0

I have a collection of k (k>2) sequences. I need an algorithm that detects repeats (i.e. the appearance of the same string twice) in every sequence, where that repeated string is the same in all sequences. Also, I am wondering if there are any shortcomings if we try to put limitations in spaces between two string's appearances in every sequence. Only suffix-tree solutions.

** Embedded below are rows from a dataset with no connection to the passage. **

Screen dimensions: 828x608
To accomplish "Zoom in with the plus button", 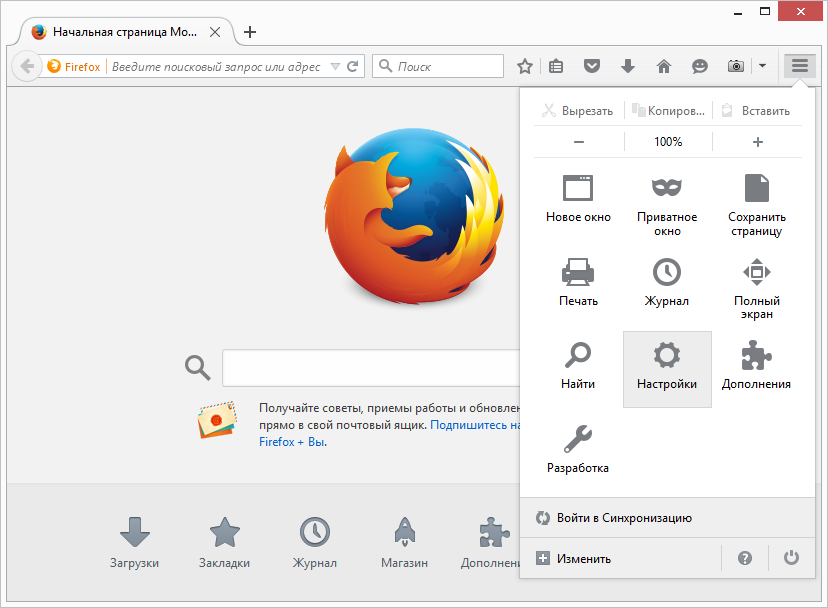I will (757, 142).
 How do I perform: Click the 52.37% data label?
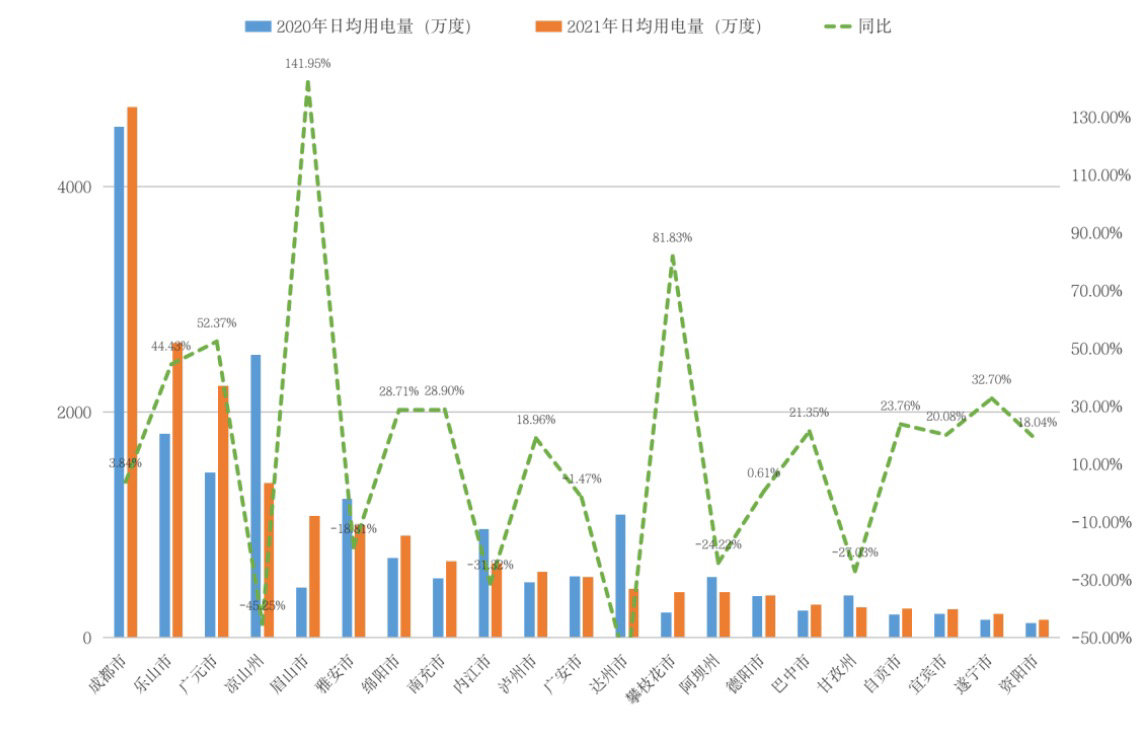[216, 323]
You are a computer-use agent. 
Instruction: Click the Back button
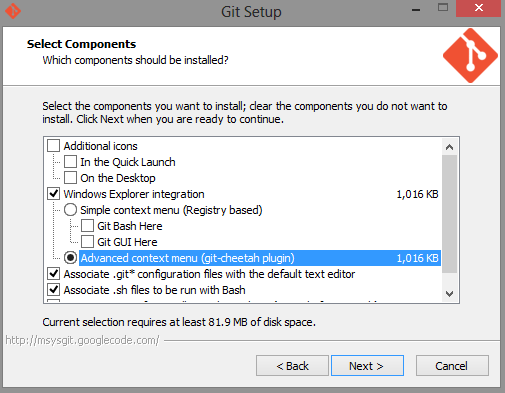tap(292, 366)
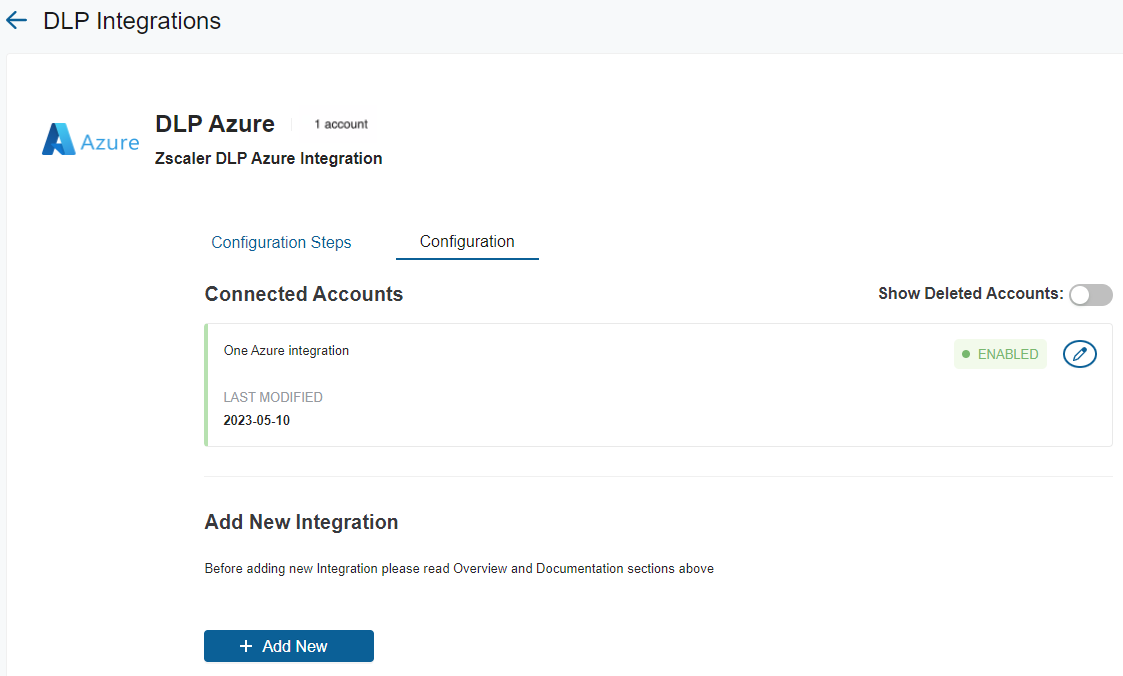Click the Connected Accounts heading
This screenshot has width=1123, height=676.
[304, 294]
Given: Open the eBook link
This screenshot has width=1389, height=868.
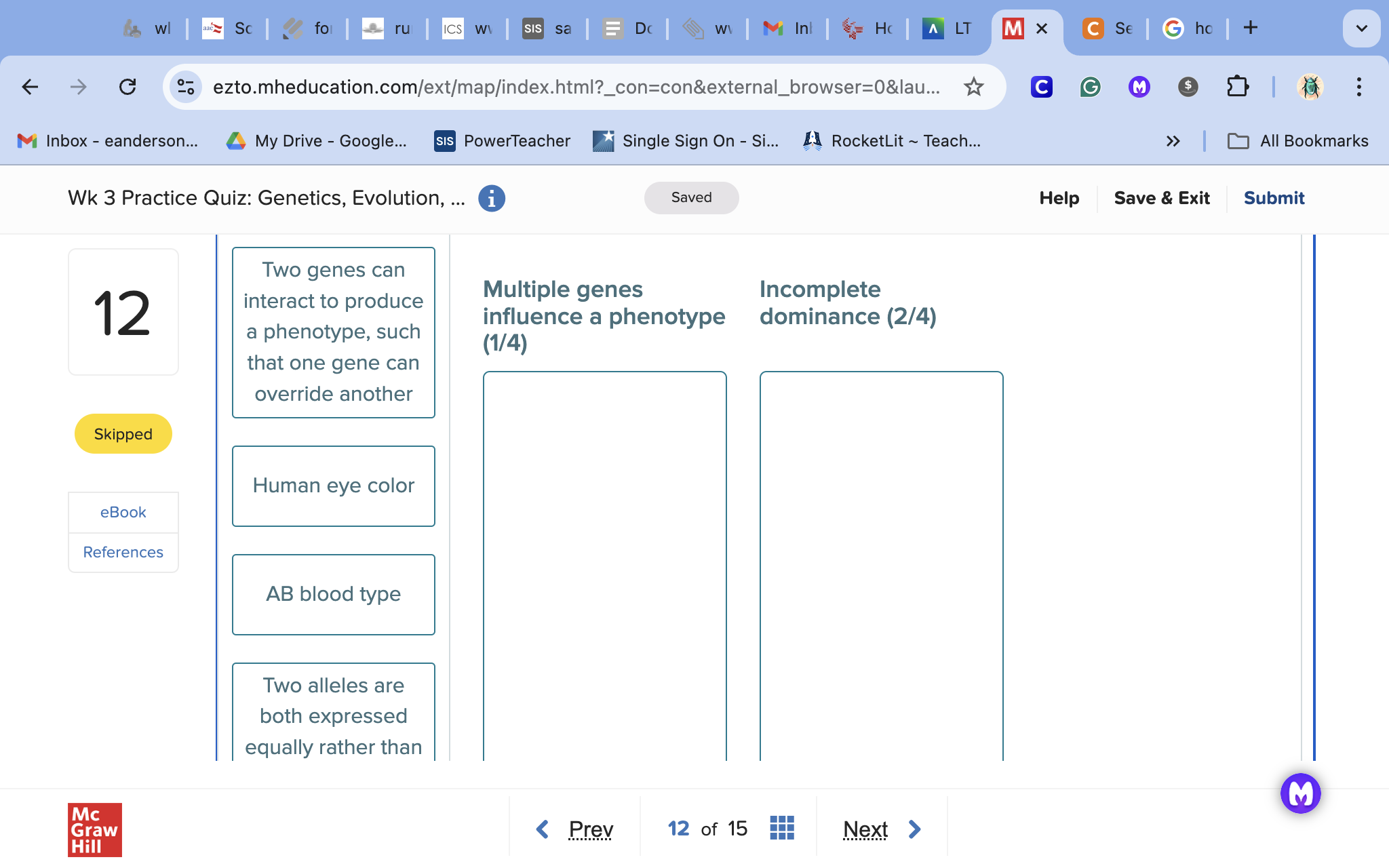Looking at the screenshot, I should coord(123,512).
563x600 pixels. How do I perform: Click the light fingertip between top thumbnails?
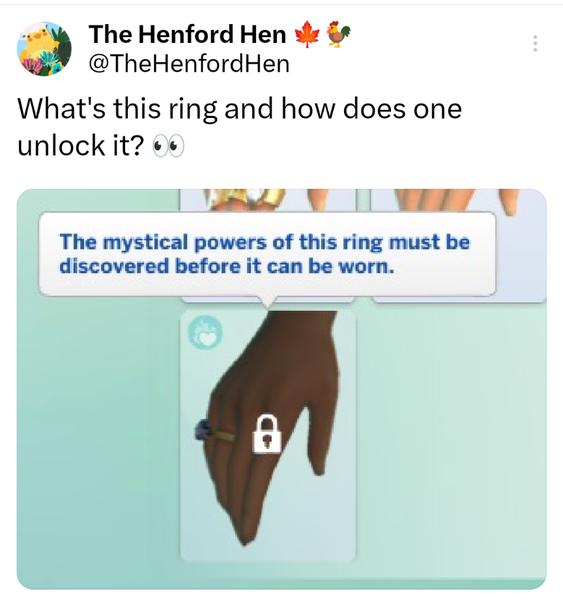(317, 199)
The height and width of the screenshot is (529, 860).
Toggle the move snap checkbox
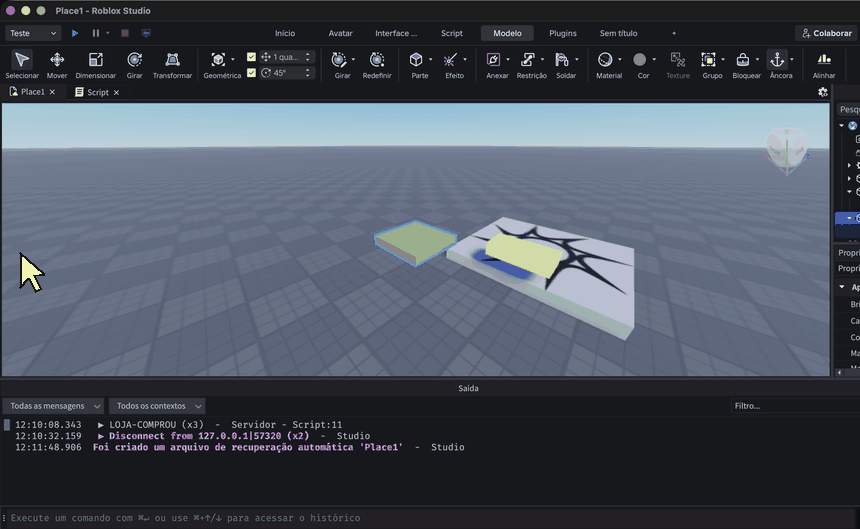[251, 57]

Any tip will be much appreciated.

EDIT:

Example:

S1 = AATTAATTCGCG
S2 = GGAATTAATTCC
S3 = GAAATTAATTGA
Result= AATT
  • Why 'Only suffix-tree solutions'? Is this homework? (I would try to use a HashSet) – MrSmith42 May 07 '21 at 09:22
  • @MrSmith42 It is a task from Dan Gusfield book of Bioinformatics. I work on a bioinformatics project and I need practice. Unfortunately Dan Gusfield book does not offer solution manual. – George Verouchis May 07 '21 at 09:24
  • 1
    I don't see `AATT` twice in `S3`? I'm not sure I understand the question, but probably you can solve it by constructing the suffix tree for `S1#S2$S3` and then computing a synthesized attribute bottom-up. – David Eisenstat May 07 '21 at 13:04

0 Answers0